WASHINGTON – When the Philippines appeared to jilt its old ally the United States in favor of China this week, it repudiated not only President Obama and his “pivot” to Asia, but also Hillary Clinton, who made reaching out to the region her signature project as his secretary of state.
The White House said on Friday that it was troubled by the statements made by President Rodrigo Duterte during a visit to Beijing, in which he announced a “separation” of the Philippines from the United States, a treaty ally, and said it was “time to say goodbye, my friend.”
More than anything, the administration appears baffled by Mr. Duterte. He is a flamboyant figure, given to volcanic outbursts. On Friday, his own trade minister tried to pull back much of what his boss had said.
“I’ve dubbed that person the Filipino Mike Pence,” joked the White House press secretary, Josh Earnest, suggesting that Mr. Duterte was a Filipino Donald J. Trump. Later in the day, Mr. Duterte himself insisted that by “separation” he meant only that the Philippines planned to be more independent of the United States.
Mrs. Clinton has not addressed the turmoil between Manila and Washington since last month, when she said Mr. Obama was right to cancel a meeting with Mr. Duterte after he had unleashed a profanity-laden diatribe against Mr. Obama.
But a senior official in the Clinton campaign said she shared the White House’s concerns about the Philippine leader’s latest statements.
If anything, a rift would be even more personal for Mrs. Clinton than for Mr. Obama. As secretary of state, she laid the groundwork for the president’s focus on Asia and, in particular, his reassertion of America’s presence in Southeast Asia. In 2011, she stood on the deck of a Navy warship in Manila Bay to dramatize support for an ally then entangled in territorial disputes with China over reefs and islands in the South China Sea.

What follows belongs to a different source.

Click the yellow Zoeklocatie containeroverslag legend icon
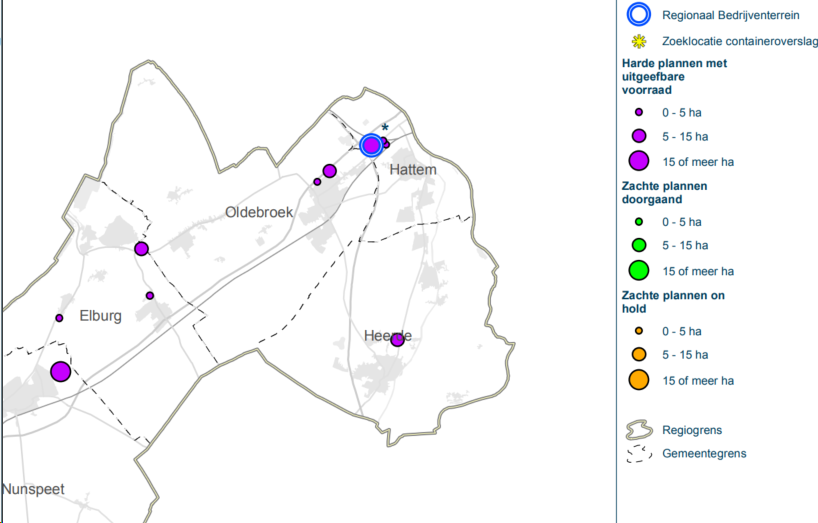Screen dimensions: 818x523 pyautogui.click(x=638, y=42)
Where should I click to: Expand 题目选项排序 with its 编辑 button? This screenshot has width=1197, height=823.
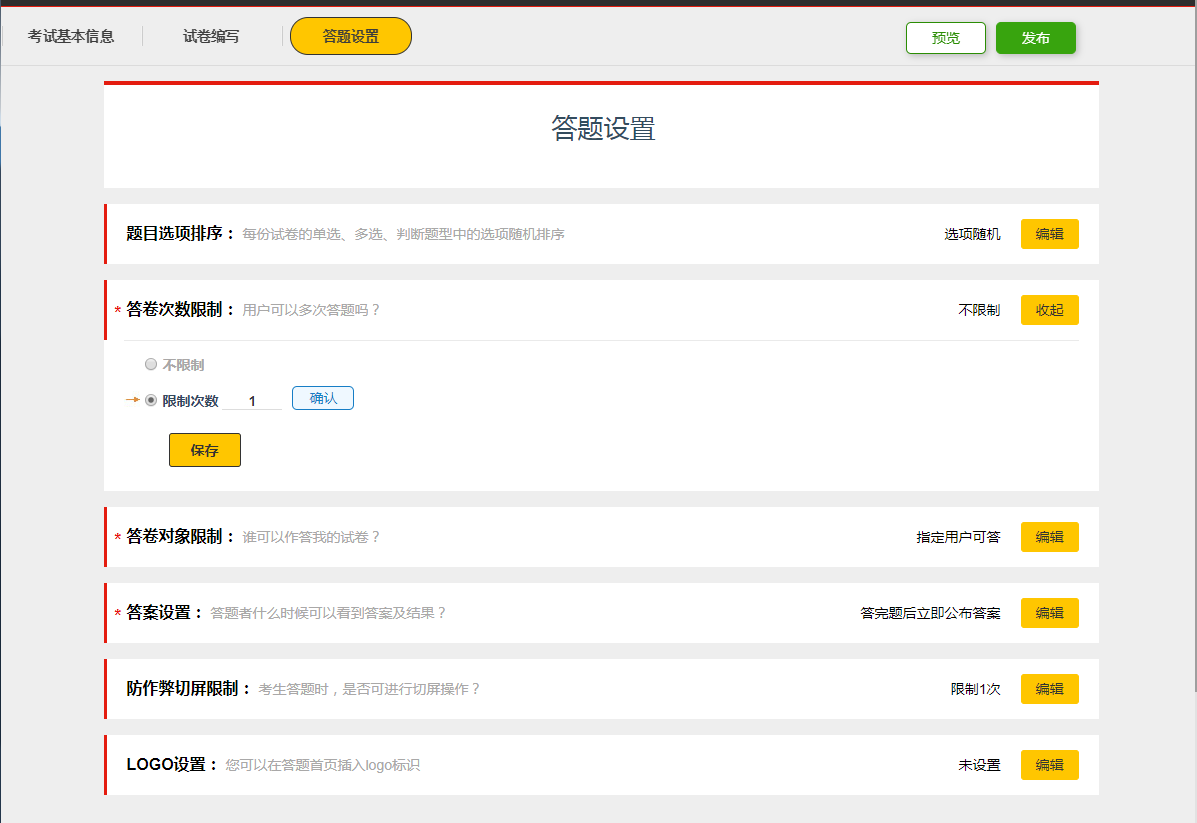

A year earlier, Mrs. Clinton thrust the United States into this long-running conflict, saying the United States had a stake in seeing these disputes resolved in a way that guaranteed American ships freedom of navigation through the South China Sea’s busy shipping lanes.
It was one of her first big initiatives as secretary of state. She kept raising it with the Chinese throughout her time at the State Department, and she said later that she viewed the South China Sea as a litmus test in a broader geopolitical rivalry between the United States and China.
“They have the right to assert themselves,” Mrs. Clinton said in a closed-door speech to executives from Goldman Sachs in 2013, which was published by WikiLeaks. “But if nobody’s there to push back to create a balance, then they’re going to have a chokehold on the sea lanes and also on the countries that border the South China Sea.”